On the lakefront, pleasure boats were stacked on top of each other like cordwood in the municipal marina and yacht harbor. The Robert E. Lee shopping center was under 7 feet of water. Plantation Coffeehouse on Canal Boulevard was the same. Hines Elementary School had 8 feet of water inside.

Indeed, the entire business district along Harrison Avenue had water to the rooflines in many places.

Joshua Bruce, 19, was watching the tide rise from his home on Pontalba Street when he heard a woman crying for help. The woman had apparently tried to wade the surging waters on Canal Boulevard when she was swept beneath the railroad trestle just south of Interstate 610. Bruce said he plunged into the water to pull her to safety. He and friends Gregory Sontag and Joey LaFrance found dry clothes for the near-victim and she went on her way in search of a second-story refuge further downtown.

The effect of the breach was instantly devastating to residents who had survived the fiercest of Katrina’s winds and storm surge intact, only to be taken by surprise by the sudden deluge. And it added a vast swath of central New Orleans to those already flooded in eastern New Orleans, the Lower Ninth Ward and St. Bernard and Plaquemines Parishes.
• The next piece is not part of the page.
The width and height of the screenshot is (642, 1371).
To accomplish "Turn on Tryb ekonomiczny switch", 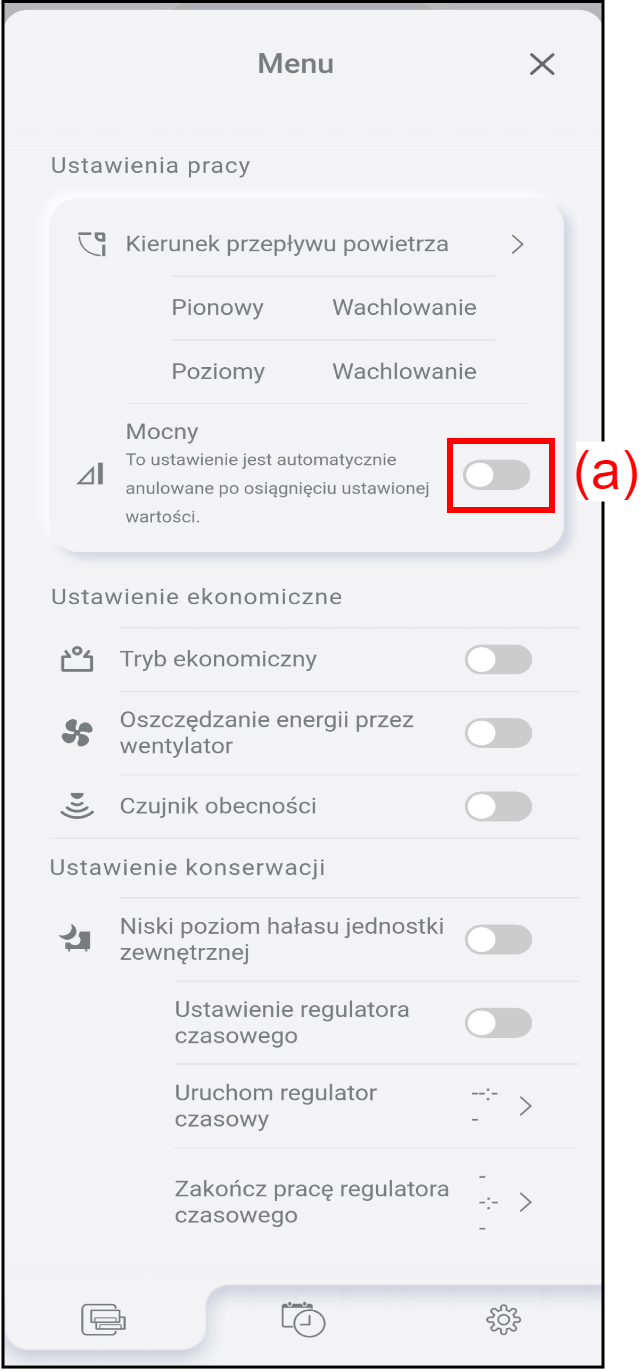I will [498, 660].
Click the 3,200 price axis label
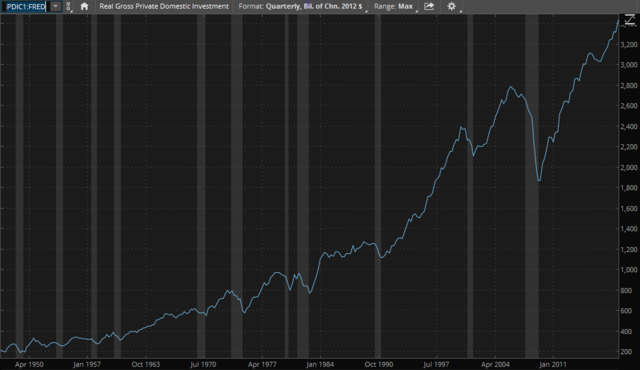Viewport: 640px width, 370px height. 629,44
Beginning at midday, Lakeview residents watched in horror as the water began to rise, pushed through the levee breach by still-strong residual winds from Katrina.

They struggled to elevate furniture and eventually found themselves forced to the refuge of second floors or, just when most in the neighborhood thought they had been spared.

“It would have been fine,” said refugee Pat O’Brien. “The eye passed over.”

But his relief was short lived, O’Brien said. “It’s like what you see on TV and never thought would happen to us. We lost everything, cars, art, furniture, everything.”

Scott Radish, his wife Kyle and neighbor Brandon Gioe stood forlornly on their Mound Street porch, where they had ridden out Katrina, only to face a second more insidious threat.

“The hurricane was scary,” Scott said. “All the tree branches fell, but the building stood. I thought I was doing good. Then I noticed my Jeep was under water.”

The water had risen knee-deep during the storm, but despite the clearing skies, it had continued to rise one brick every 20 minutes, according to Kyle, continuing its ascent well into the night.

“We were good until the Canal busted,” said Sontag. “First there was water on the street, then the sidewalk, then water in the house.”

Officials of the Army Corps of Engineers have contingencies for levee breaches such as the one that happened Monday, but it will take time and effort to get the heavy equipment into place to make the repair. Breach repair is part of the Corps’ planning for recovery from catastrophic storms, but nobody Monday was able to say how long it would take to plug the hole, or how much water would get through it before that happened.

In Lakeview, the scene was surreal. A woman hollered to reporters from a rooftop, asking them to call her father and tell him she was OK – although fleeing to the roof of a two-story home hardly seemed to qualify.

At around 5 p.m., almost as if on cue, the battery power of all the house alarms in the neighborhood seemed to reach a critical level all at once, and they all went off, making it sound as if the area was under an air-raid warning.

Two men surviving on generator power in the Lake Terrace neighborhood near the Lake Pontchartrain levee still had a dry house, but they were eyeing the rising water in the yard nervously. They were planning to head back out to the levee to retrieve a vast stash of beer, champagne and hard liquor they found washed onto the levee.

As night fell, the sirens of house alarms were finally silent, and the air filled with a different, deafening and unfamiliar sound: the extraordinary din of thousands of croaking frogs.

Still wondering if he would spend the night on the Filmore Street bridge over the Marconi Canal, Gruber tried to be philosophical.

“I never thought I would see any devastation like this, and I’ve lived here more than 30 years,” Gruber said. “But at least we have our lives. And that’s something.”

Staff writer Mark Schleifstein contributed to this report.